Direct to Boulge, Woodbridge.
March 7/50.
My dear old Frederic,
. . . I saw Alfred in London—pretty well, I thought. He has written songs to be stuck between the cantos of the Princess, none of them of the old champagne flavour, as I think. But I am in a minority about the Princess, I believe. If you print any poems, I especially desire you will transmit them to me. I wish I was with you to consider about these: for though I cannot write poems, you know I consider that I have the old woman’s faculty of judging of them: yes, much better than much
cleverer and wiser men; I pretend to no Genius, but to Taste: which, according to my aphorism, is the feminine of Genius. . . .

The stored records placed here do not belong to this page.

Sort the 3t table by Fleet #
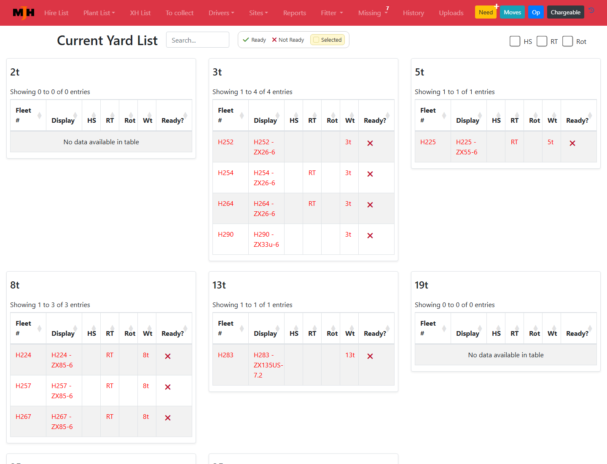Image resolution: width=607 pixels, height=464 pixels. [230, 116]
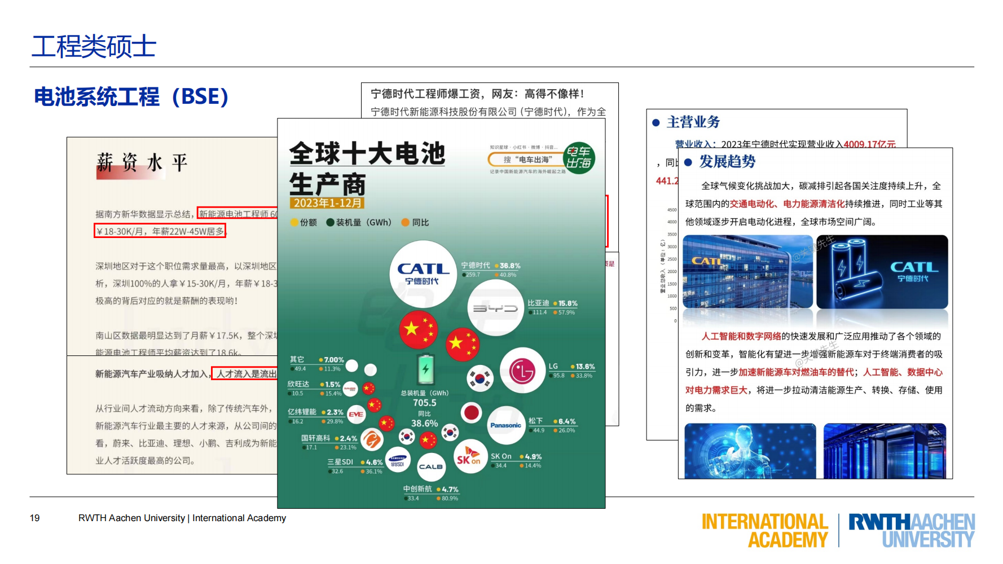The width and height of the screenshot is (1003, 564).
Task: Click the green battery charge icon
Action: 425,369
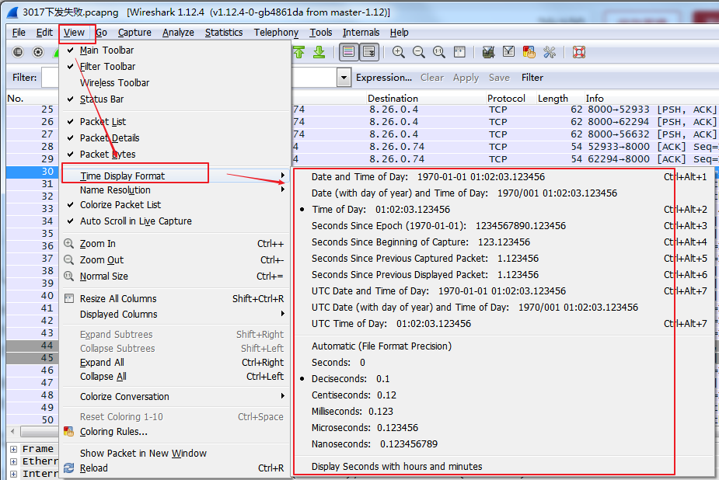Select Seconds Since Epoch time format
This screenshot has width=719, height=480.
pos(389,225)
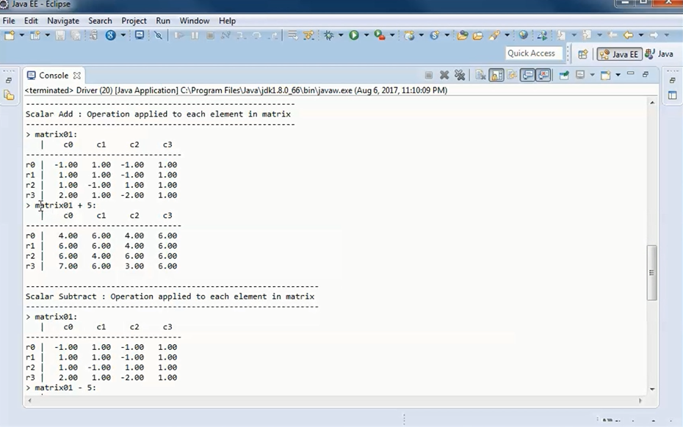
Task: Run the Driver application with the Run icon
Action: [353, 34]
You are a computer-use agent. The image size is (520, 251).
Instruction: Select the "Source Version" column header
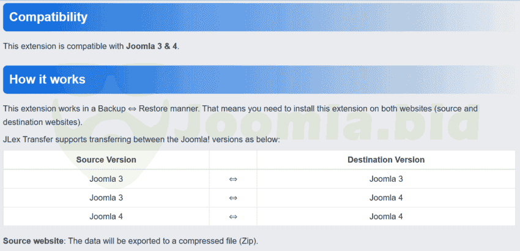[106, 160]
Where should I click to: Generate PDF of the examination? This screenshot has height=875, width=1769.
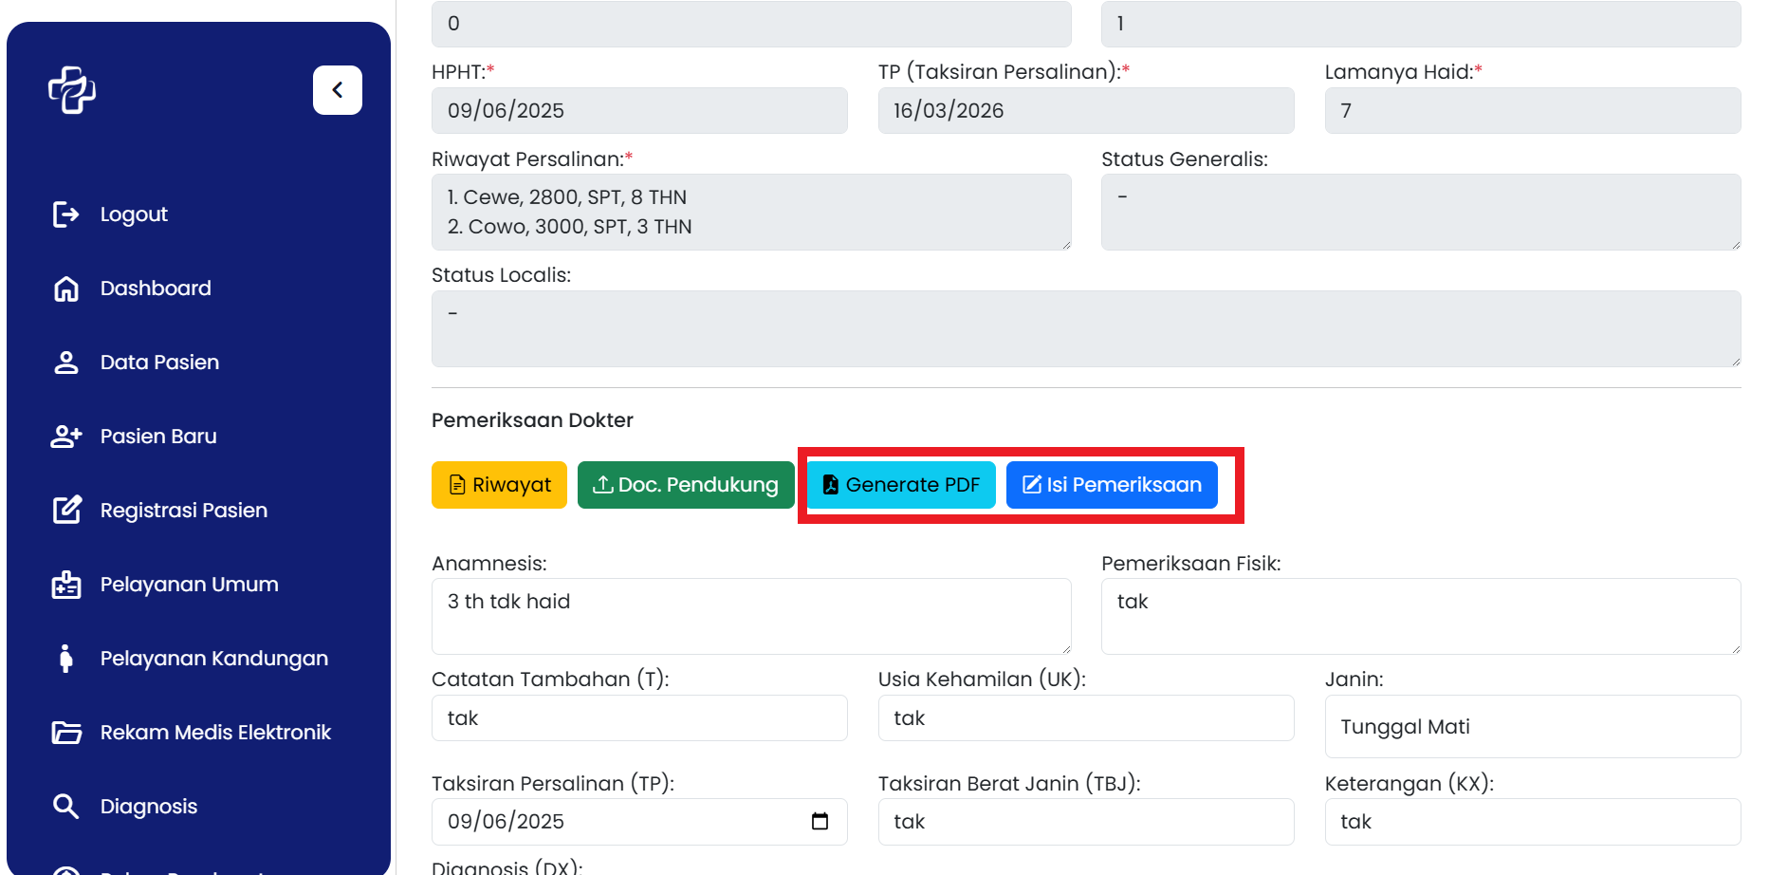[x=901, y=485]
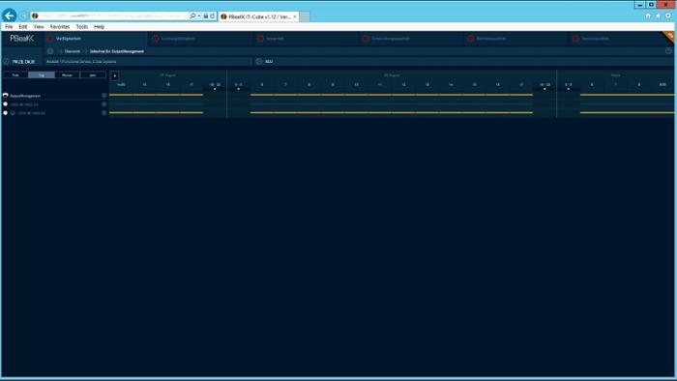The image size is (677, 381).
Task: Go back with the browser back arrow
Action: click(9, 15)
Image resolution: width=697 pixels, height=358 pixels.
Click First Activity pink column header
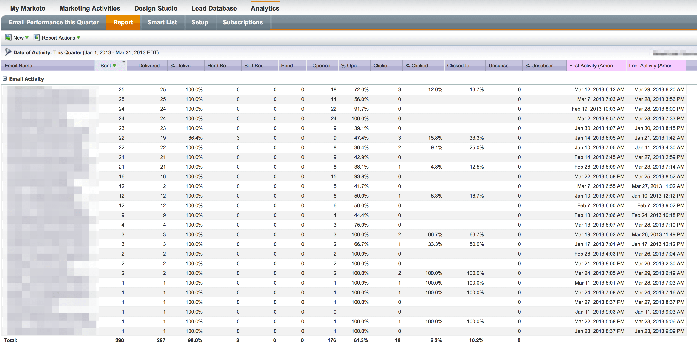click(x=593, y=66)
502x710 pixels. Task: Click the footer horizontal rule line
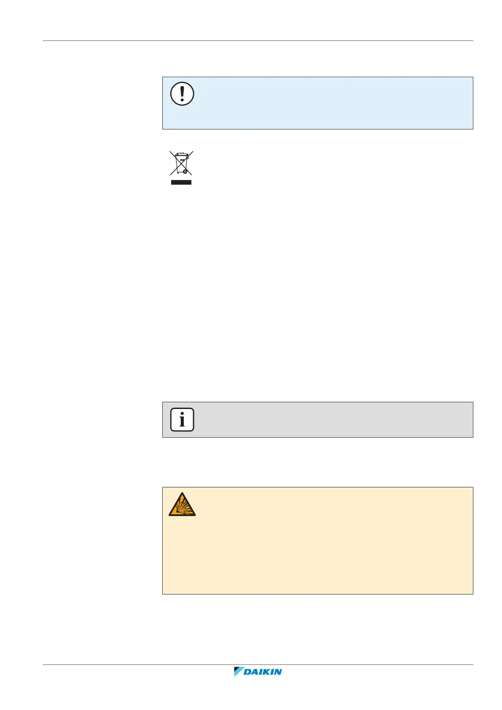258,665
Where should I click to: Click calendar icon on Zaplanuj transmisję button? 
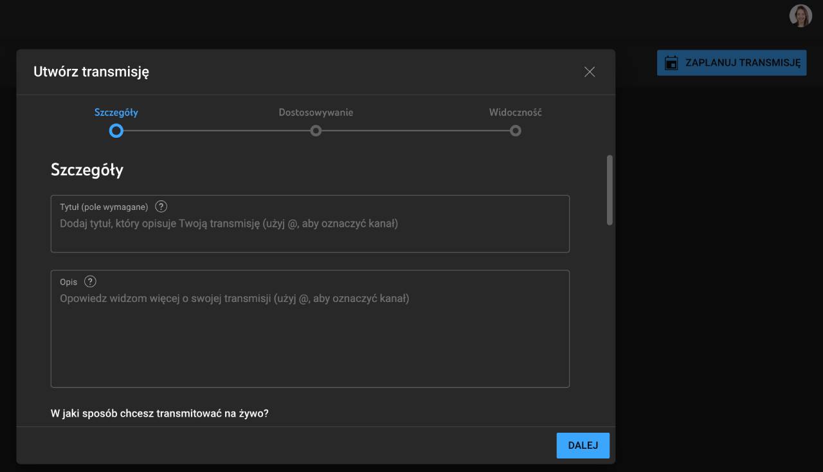(671, 63)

. . . Please to answer me directly. I constantly think of you: and, as I have often sincerely told you, with a kind of love which I feel towards but two or three friends. Are you coming to England? How goes on Grimsby! Doesn’t the state of Europe sicken you? Above all, let me have any poems you print: you are now the only man I expect verse from; such gloomy grand stuff as you write. Thackeray, to be sure, can write good ballads, half serious. His Pendennis is very stupid, I think: Dickens’ Copperfield on the whole, very good. He always lights one up somehow. There is a new volume of posthumous poems by Ebenezer Elliott: with fine things in it. I don’t find myself growing old about Poetry; on the contrary. I wish I could take twenty years off Alfred’s shoulders, and set him up in his youthful glory: . . . He is the same magnanimous, kindly, delightful fellow as ever; uttering by far the finest prose sayings of any one.
To John Allen.
Boulge: March 9/50.
My dear Allen,
. . . I have now been home about three weeks, and, as you say, one sees indications of lovely spring
about. I have read but very little of late; indeed my eyes have not been in superfine order. I caught a glimpse of the second volume of Southey’s Life and Letters; interesting enough. I have also bought Emerson’s ‘Representative Men,’ a shilling book of Bohn’s: with very good scattered thoughts in it: but scarcely leaving any large impression with one, or establishing a theory. So at least it has seemed to me: but I have not read very carefully. I have also bought a little posthumous volume of Ebenezer Elliott: which is sure to have fine things in it.